Records from a data source:
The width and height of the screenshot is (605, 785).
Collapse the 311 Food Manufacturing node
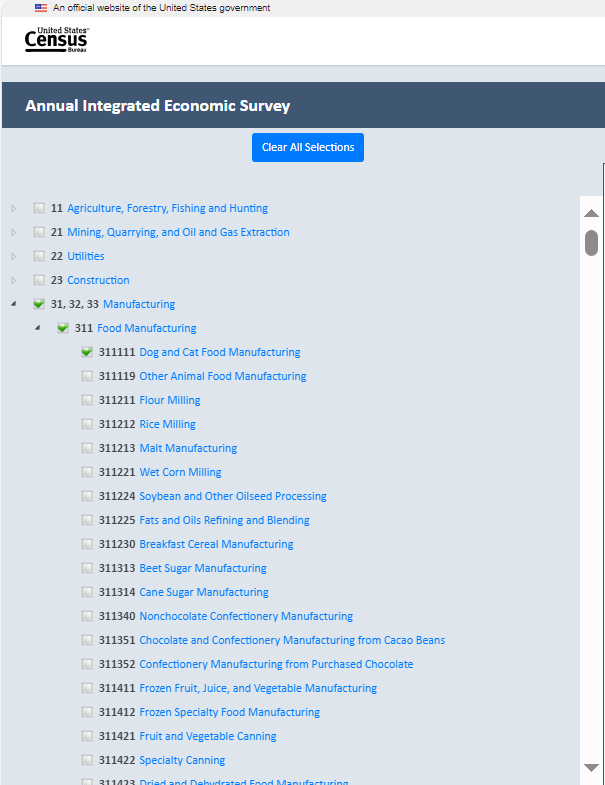pyautogui.click(x=38, y=328)
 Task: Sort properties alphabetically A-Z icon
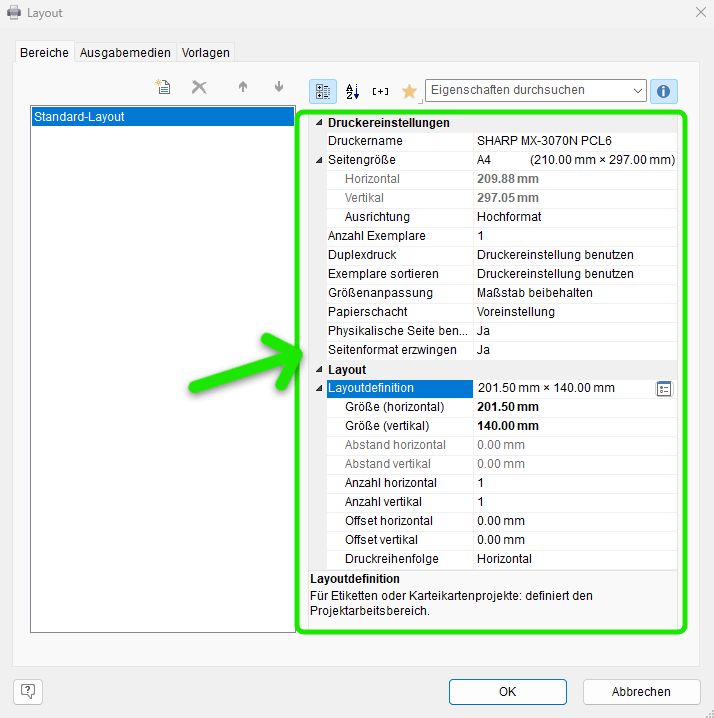click(352, 91)
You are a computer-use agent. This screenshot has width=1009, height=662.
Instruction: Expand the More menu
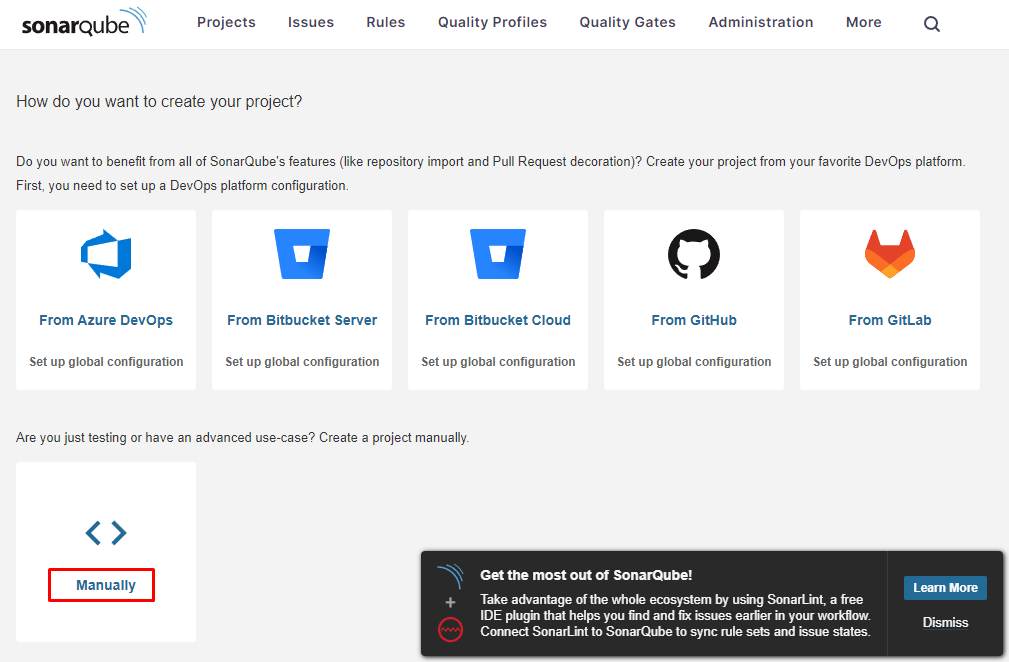[863, 22]
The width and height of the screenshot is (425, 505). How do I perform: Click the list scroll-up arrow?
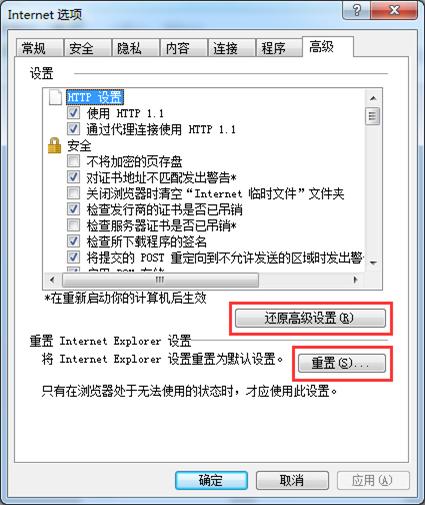tap(373, 98)
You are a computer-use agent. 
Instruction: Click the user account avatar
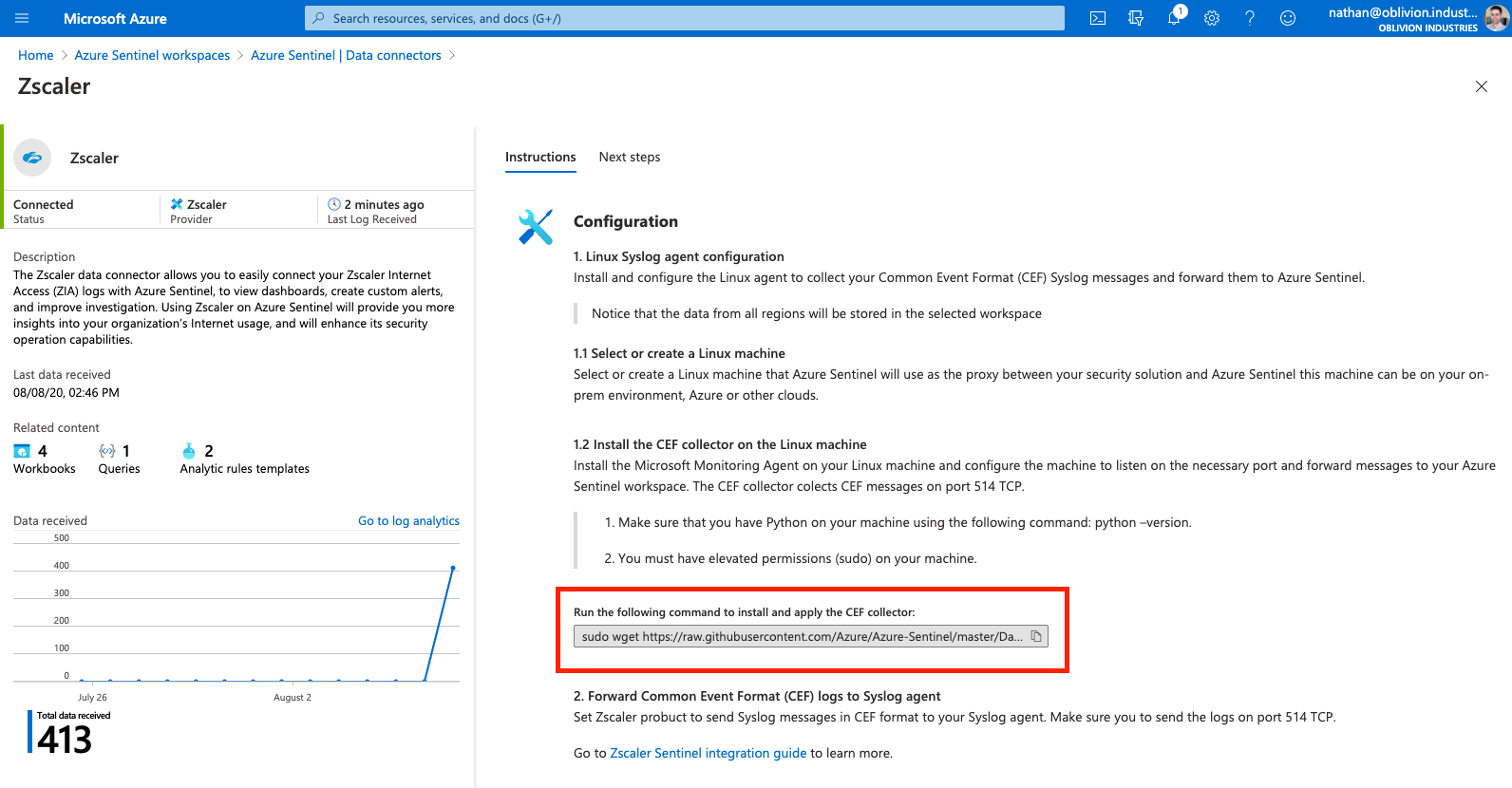click(x=1496, y=18)
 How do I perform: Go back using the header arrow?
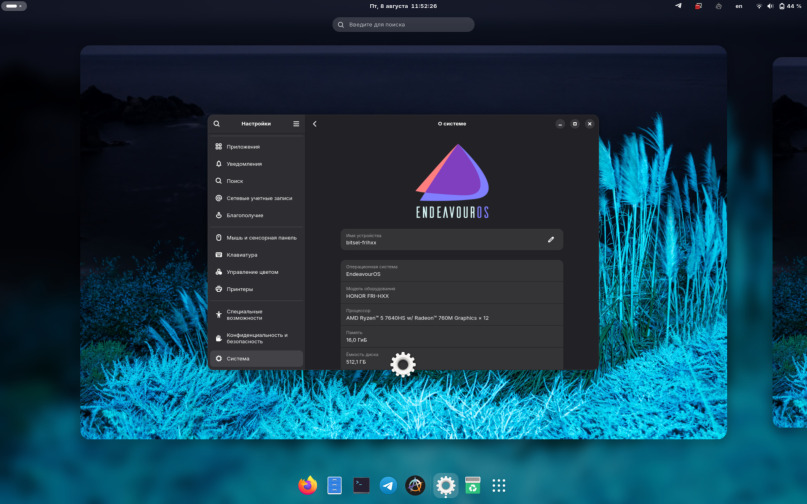(315, 124)
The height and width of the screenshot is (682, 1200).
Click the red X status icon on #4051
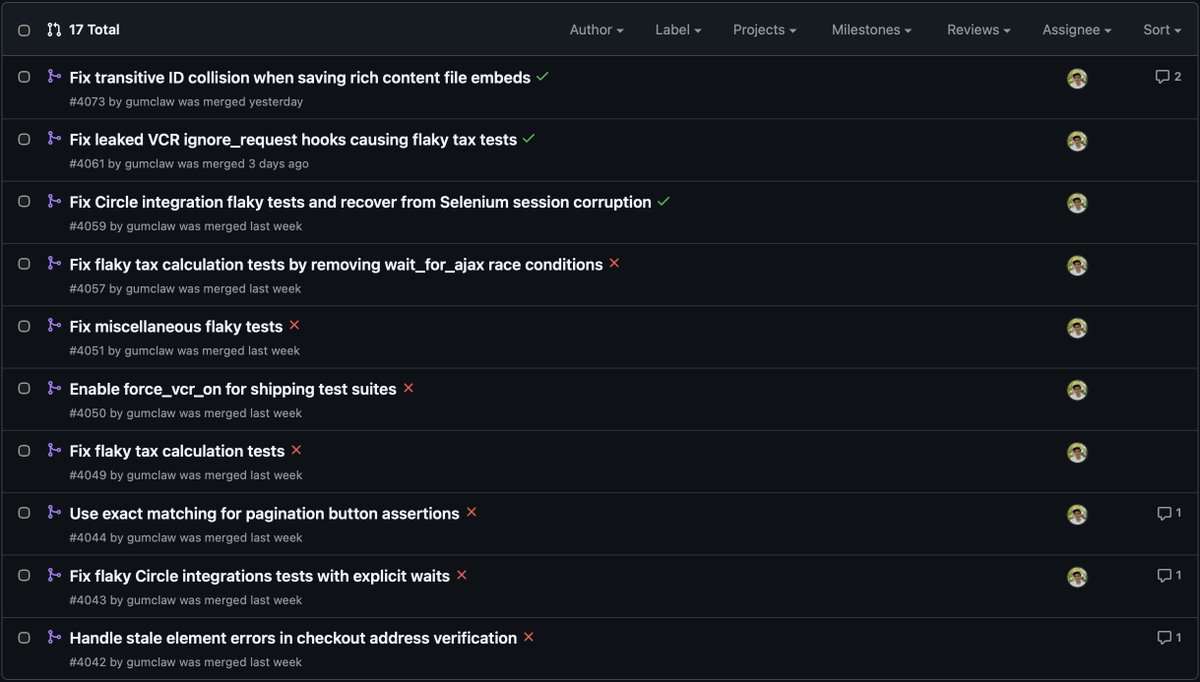[x=294, y=324]
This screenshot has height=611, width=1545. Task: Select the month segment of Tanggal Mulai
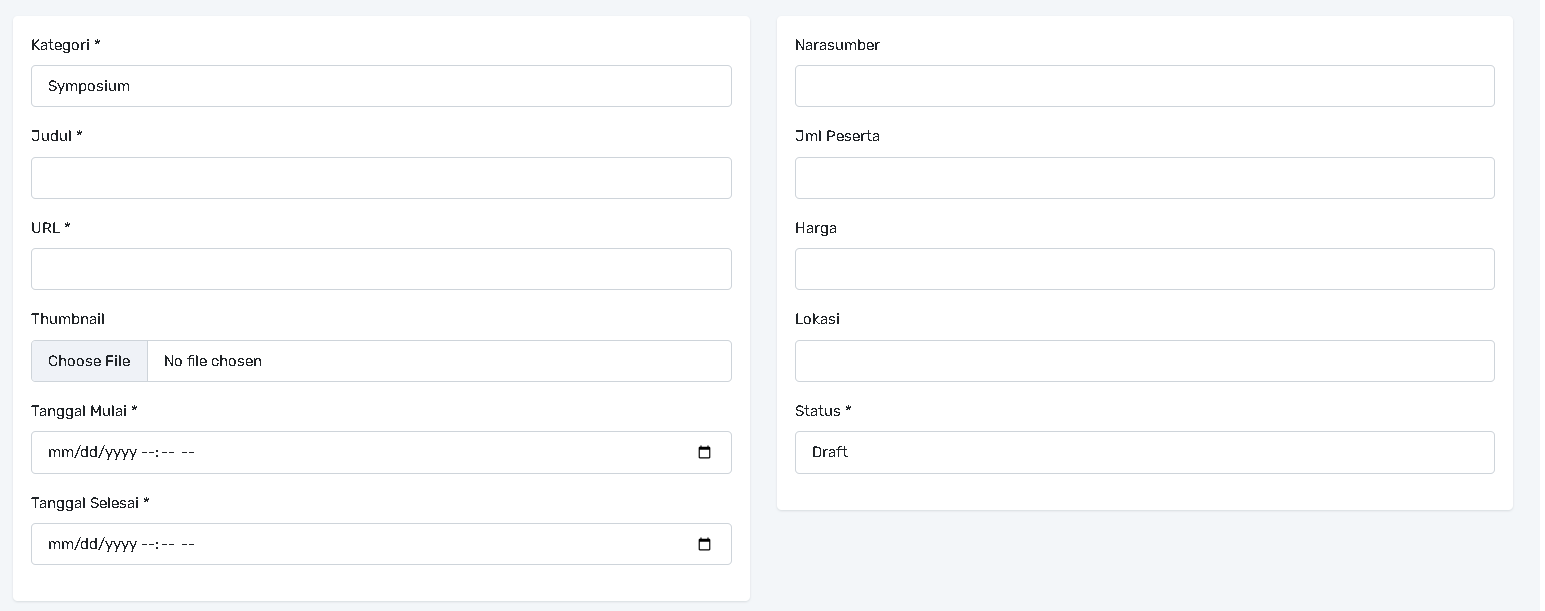pos(59,453)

* What this task involves: Reproduce exactly the lines above from the one with "The width and height of the screenshot is (425, 505)." through the last line of the data, keeping both ends and dropping the pictures.

* Written response:
The width and height of the screenshot is (425, 505). How do I perform: Click the list scroll-up arrow?
tap(373, 98)
You are a computer-use agent. 
Instruction: Click the user account avatar
click(x=1496, y=18)
 How do I perform: Go back using the header arrow?
(315, 124)
The height and width of the screenshot is (682, 1200).
Click the red X status icon on #4051
[x=294, y=324]
This screenshot has height=611, width=1545. Task: Select the month segment of Tanggal Mulai
pos(59,453)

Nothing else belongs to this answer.